Adam's line about seeing the women going through chemotherapy and comparing them to ghosts was a very honest moment. The fear of, even if his wife survives, will he and his love endure watching Kristina go through the various dehumanizing stages of treatment? "Ghost" is an important word because looking at the husk of the person you love is a test of that forever pact you made. Kristina going through a rebellion was another cliche, but she did it well. The scene between her and Max was just want you wanted to see. The difference is in the characters and how they deal with their problems. It's feeling like you're being set up versus going on a journey. And when we saw Kristina accept that seventh-generation cancer-patient blanket from her mother surrogate, we know all the pain melted away in those little tears.
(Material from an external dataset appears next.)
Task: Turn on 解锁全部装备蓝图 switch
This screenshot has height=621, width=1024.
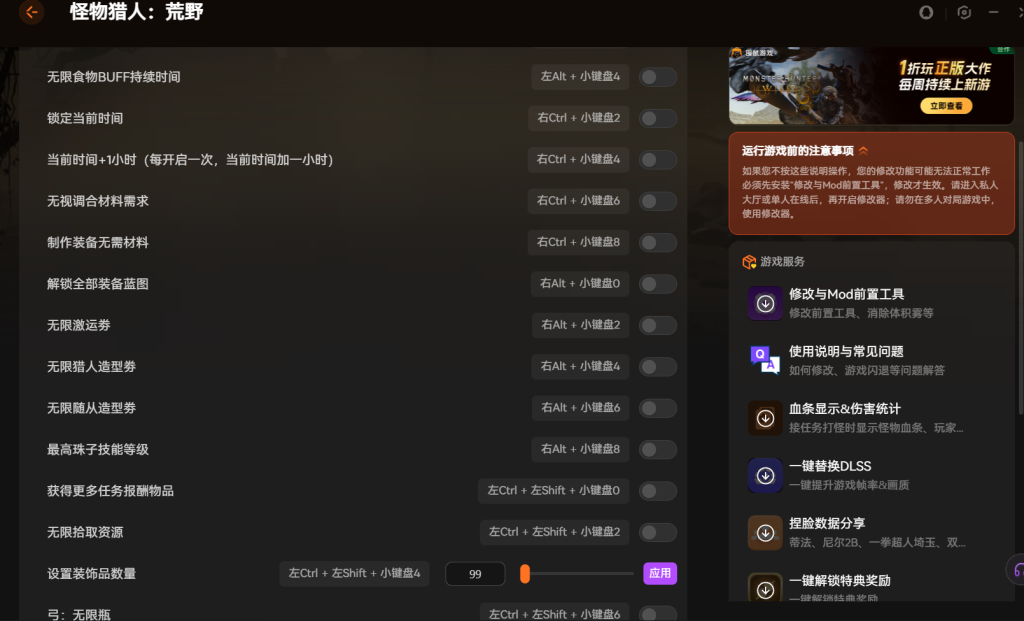Action: point(658,284)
There, there. It's all right. No more political ads for you. It's over now.



NOTES


– I didn't talk at all about Julia and Joel's storyline. They're like some satellite orbiting this Kristina-centered season, in that they rarely get involved. Trying to commune with Victor was almost like comic relief compared to the cancer story. Julia wanting to be a buttinsky. Joel with the, "Are you lawyering me right now?" White people in the barrio. And, my favorite (because I called it early): Julia getting Rosetta Stone because she feels it's the language barrier that's getting between them and not the fact that Victor told her "gracias" like Julia was the affluent but generous neighbor lady who gave the two kids their ball back. I don't know. Learning Victor's second language could definitely be a wrecker of walls. I just think getting Rosetta Stone was a very Julia thing to do.

– Drew, you're regifting cancer baskets? Come on, bro. That's gross. That you're still going to get laid after telling Amy means you must have some sort of base, animalistic beta male charm that is physically irresistable. You have amazing pity pheromones.

– Amber really rocked that boy shirt, no pants look all episode. After getting dirty with the time bomb, did she wear pants again?

– Seriously, when I saw Ryan sitting in the dark, I heard "Time Bomb" by The Dismemberment Plan.

– The best part of Amber and Ryan getting together (which feels like it's gone from first date to the brink of engagement in the last few weeks) was Amber and Sarah's conversation at the door. My favorite Sarah is the one who isn't constantly trying to level her Braverman gene to make everyone an emotional disaster. I like it when she's goodnatured and prone to a giggle here and there.

– Go through the episode and try to find all the times the writers gave Matt Lauria a natural reason to bend down to Mae Whitman's height (like during the putt-putt game), or had him only lying down next to her. Compared to Amber, Ryan looks like a monster that's risen from the sea to attack her city. A single one of his pecs is bigger than her head.

– Scene with the Lessings: great. That Kristina had to take care of them is just right. Also, am I supposed to instinctively know to bring a roast chicken over when someone I know has cancer? Where does Emily Post weigh in on that?

– Are Drew and Amy going to do it at a teacher's house? That's way dirty.